The community is knocked ever so slightly from its axis by the arrival of Tai, a troubled young man who has moved into a derelict house a little way out of town. And then tragedy strikes. The family and the village are torn apart, and Tai is widely thought to be to blame. It's a strong setup, and Armagan Ballantyne's debut feature The Strength of Water is equal to the task of turning Grace-Smith's script's promises into an engrossing, touching, and occasionally entrancing whole.
Shot in and around the hills and inlets of the northern reaches of the Hokianga Harbour, Ballantyne and her Academy Award-nominated cinematographer Bogumil Godfrejow make great use of those brooding landscapes, and the isolation that they enforce on the few scattered communities that shelter there. As the screenplay's engines begin to turn, and the story gathers momentum, Ballantyne's grip on her film's pace and its characters becomes ever surer. There are surprises and revelations in this film, but they are unpacked tidily and in the correct order.

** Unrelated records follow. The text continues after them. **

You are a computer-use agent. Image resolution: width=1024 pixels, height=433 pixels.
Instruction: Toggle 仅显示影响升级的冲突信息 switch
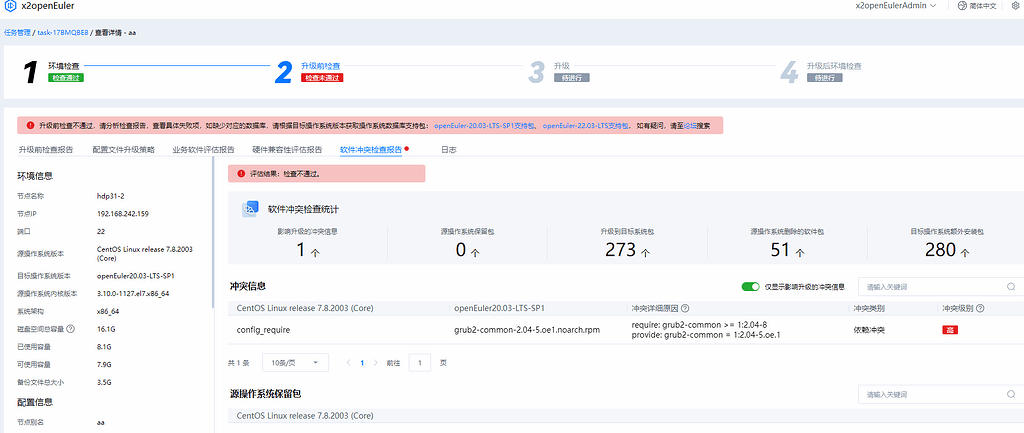[751, 286]
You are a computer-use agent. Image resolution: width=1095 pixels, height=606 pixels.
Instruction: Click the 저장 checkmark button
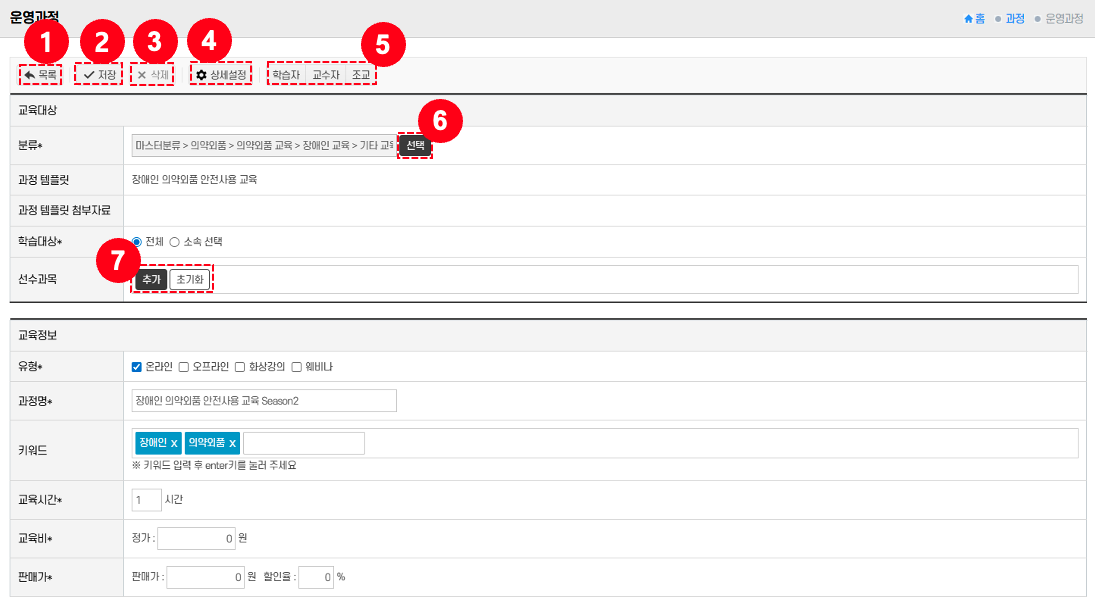tap(99, 75)
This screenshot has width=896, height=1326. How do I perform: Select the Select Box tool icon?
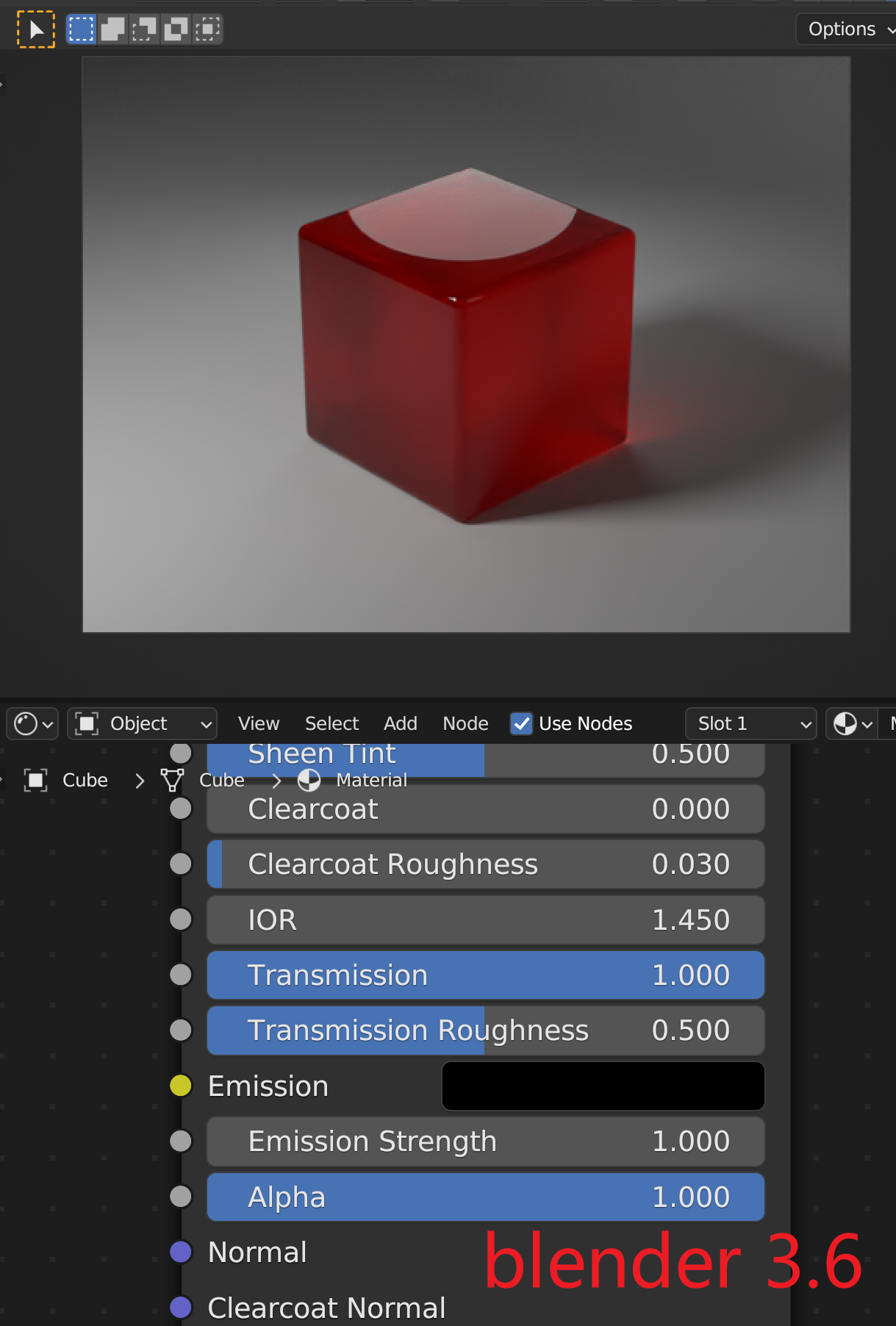(35, 29)
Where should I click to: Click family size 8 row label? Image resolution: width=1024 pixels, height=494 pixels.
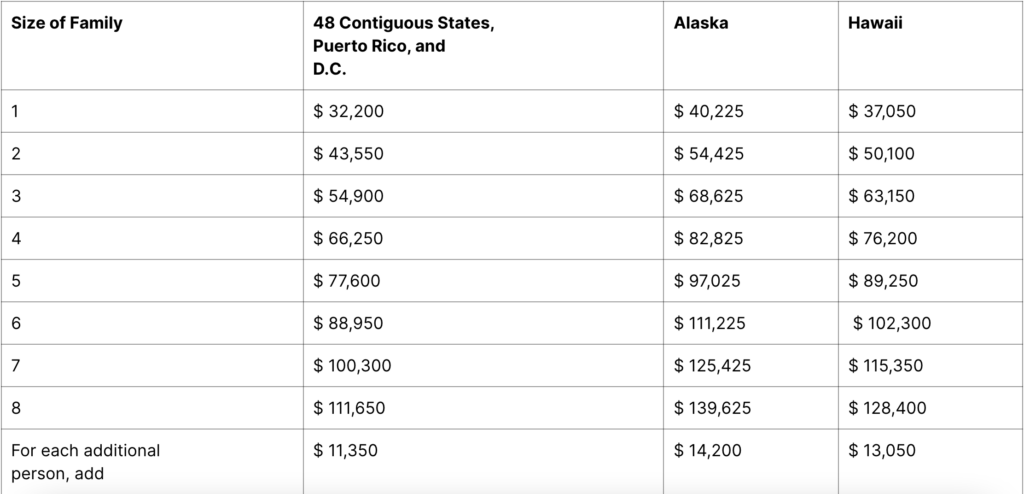[16, 408]
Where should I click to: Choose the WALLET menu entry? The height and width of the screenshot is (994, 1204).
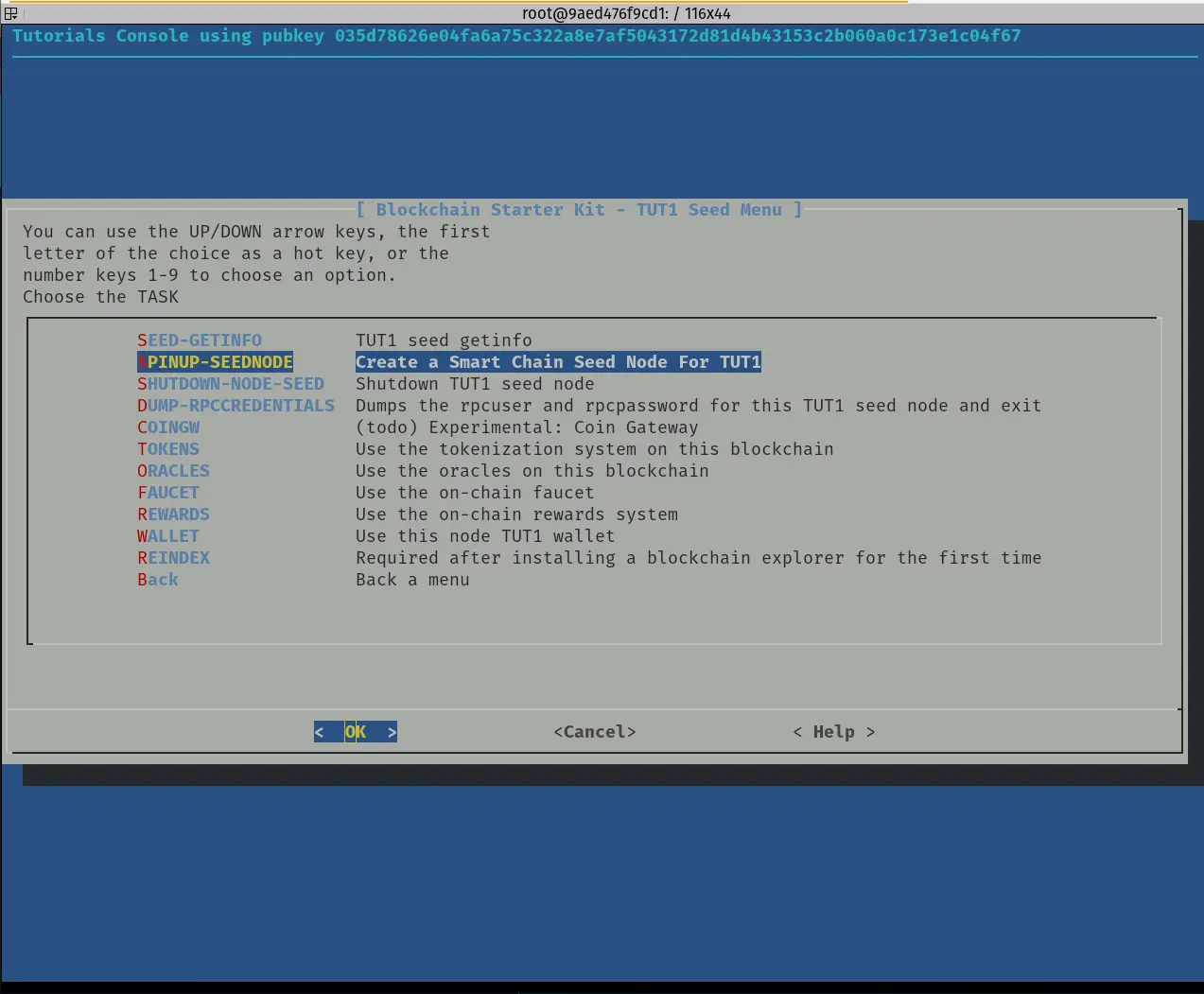(168, 536)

And when the story flirts with magical realism and the possibility of a spirit world, Ballantyne deals with these potential awkwardnesses with a pragmatism that saves her film from sliding into whimsy and nonsense.
In the leads, Jim Moriarty and Nancy Brunning give performances that are a lesson in control and nuance, while the newcomers in the cast are collectively astonishing. The Strength of Water is a terrific wee film, it may never get the exposure or international kudos of Whale Rider - with which it is going to be endlessly and pointlessly compared - but I liked it a great deal. Do go and see it.
THE STRENGTH OF WATER
(M)
(86 mins) 
Directed by Armagan Ballantyne.
Starring Nancy Brunning, Hato Paparoa, Pare Paseka.